A few days before, Dick, with his knowledge of the world, would have had no hesitation in ridiculing this principle of love for love’s sake which Mr. Long had impressed upon him; but now he was sensible for the first time in his life of the reality of all that Mr. Long had said on this subject. He became sensible of the spiritual element in love. Had he not just been made aware of its existence? Had he not just come from the presence of a man who had cherished a spiritual love through all the years of a long lifetime, until it had become a part of his life, influencing him in all his actions, as though it were a living thing?

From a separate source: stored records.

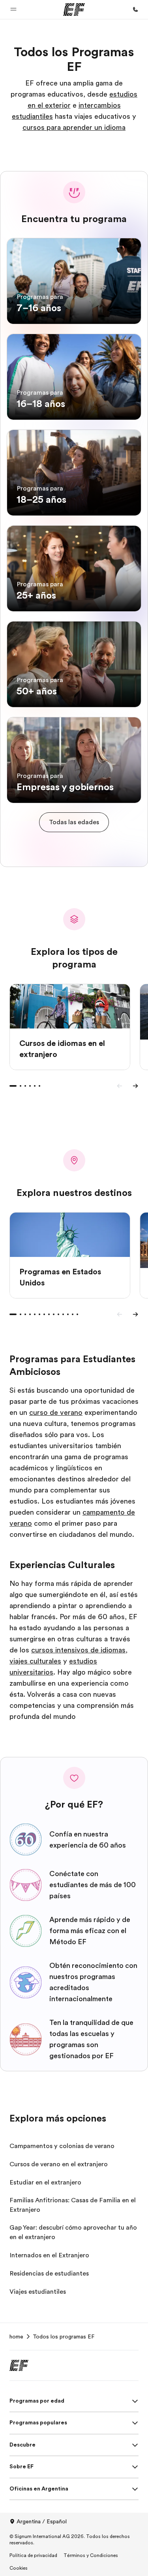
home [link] (16, 2336)
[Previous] (119, 1086)
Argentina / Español (42, 2521)
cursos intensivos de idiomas (78, 1650)
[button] (13, 9)
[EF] (74, 9)
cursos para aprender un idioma (74, 127)
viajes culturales (35, 1661)
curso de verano (55, 1412)
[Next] (135, 1086)
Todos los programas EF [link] (63, 2336)
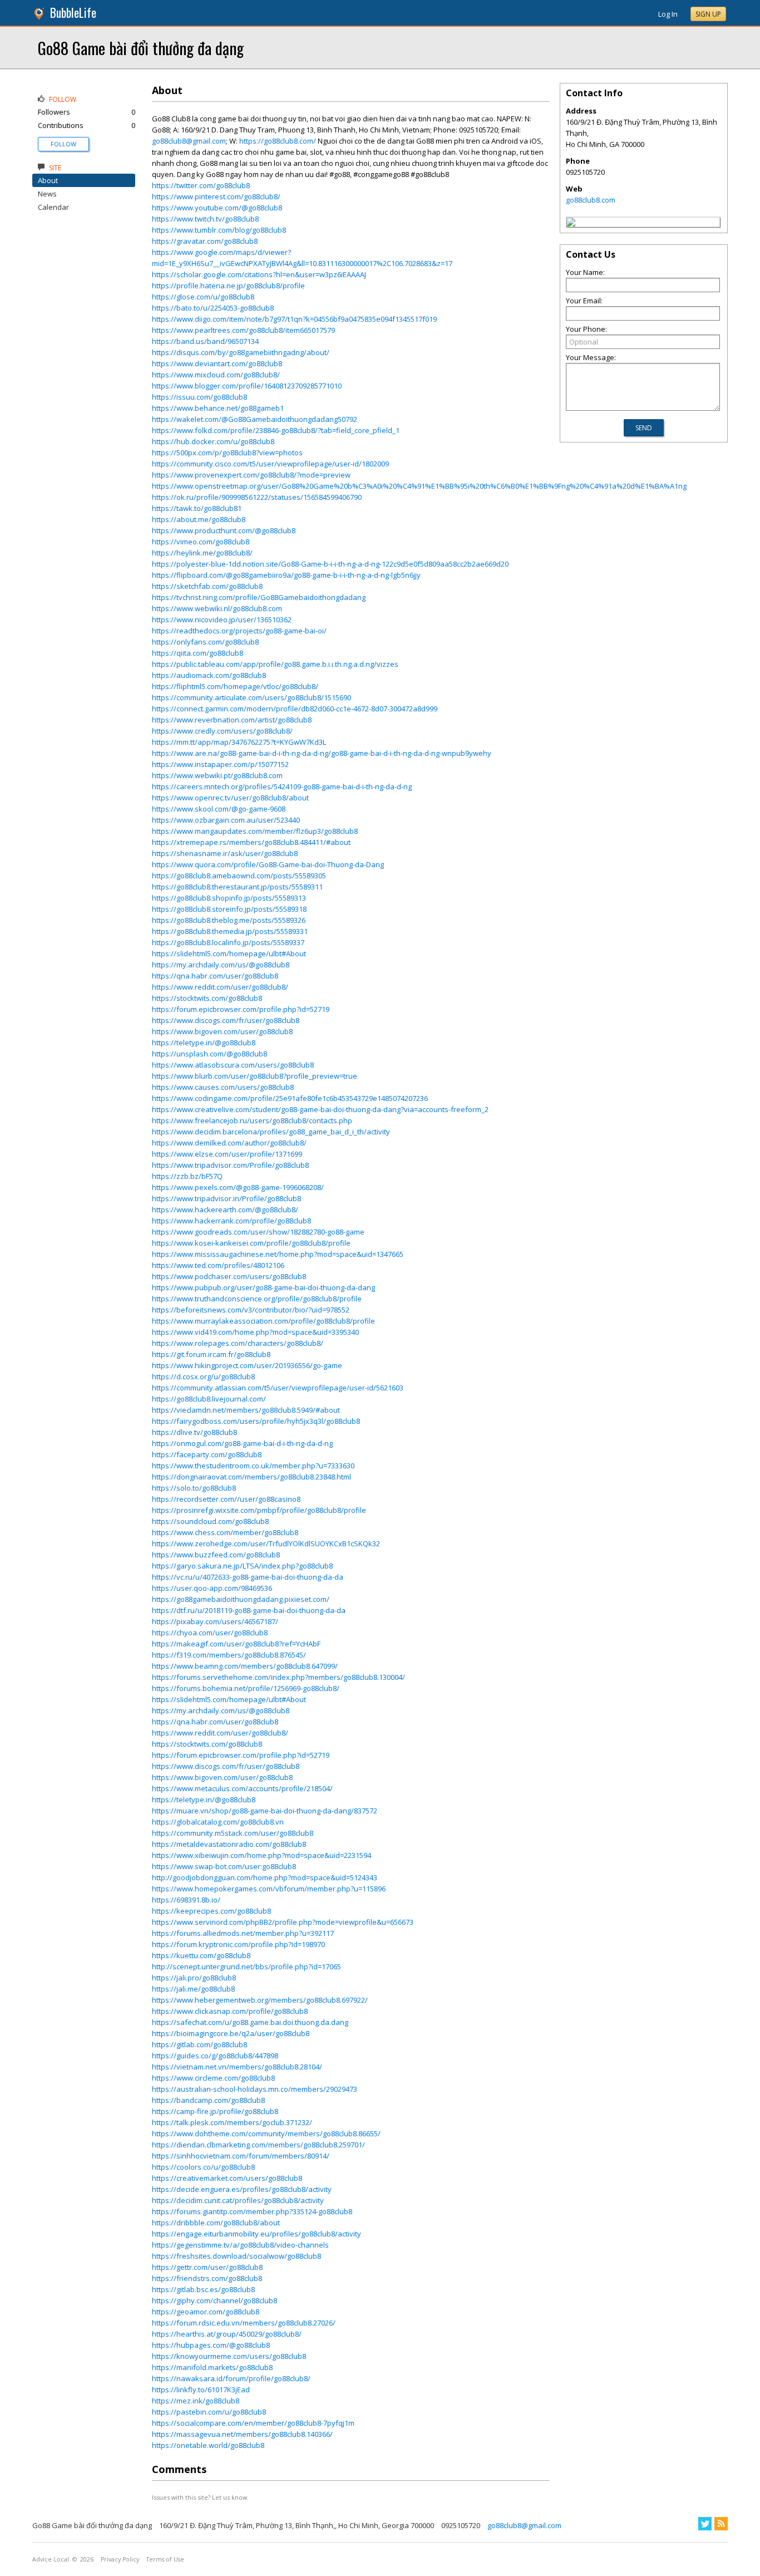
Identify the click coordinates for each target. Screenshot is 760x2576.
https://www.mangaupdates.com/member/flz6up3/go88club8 (255, 831)
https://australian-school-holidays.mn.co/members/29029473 (254, 2089)
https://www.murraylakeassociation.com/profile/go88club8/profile (263, 1321)
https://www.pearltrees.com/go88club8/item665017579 (243, 330)
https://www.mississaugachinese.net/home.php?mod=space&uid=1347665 (277, 1254)
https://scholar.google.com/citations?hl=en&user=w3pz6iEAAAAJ (259, 274)
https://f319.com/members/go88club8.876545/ (229, 1655)
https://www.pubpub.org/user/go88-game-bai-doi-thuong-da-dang (263, 1287)
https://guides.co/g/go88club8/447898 (215, 2056)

As though it were a living thing? But it was surely a living thing. This surely was the love which poets had sung of as being immortal! It was purely spiritual, and therefore immortal. It was cherished for its own sake, and the reward which it brought to one who was true to it came solely in the act of cherishing it. The consciousness of cherishing it—that was enough for such as were strong enough to cherish it for its own sake; to take it into one’s life, and to guard one’s life rigidly—jealously—because it is in one’s life; to guard one’s life for its sake as one guards the casket that contains a great treasure.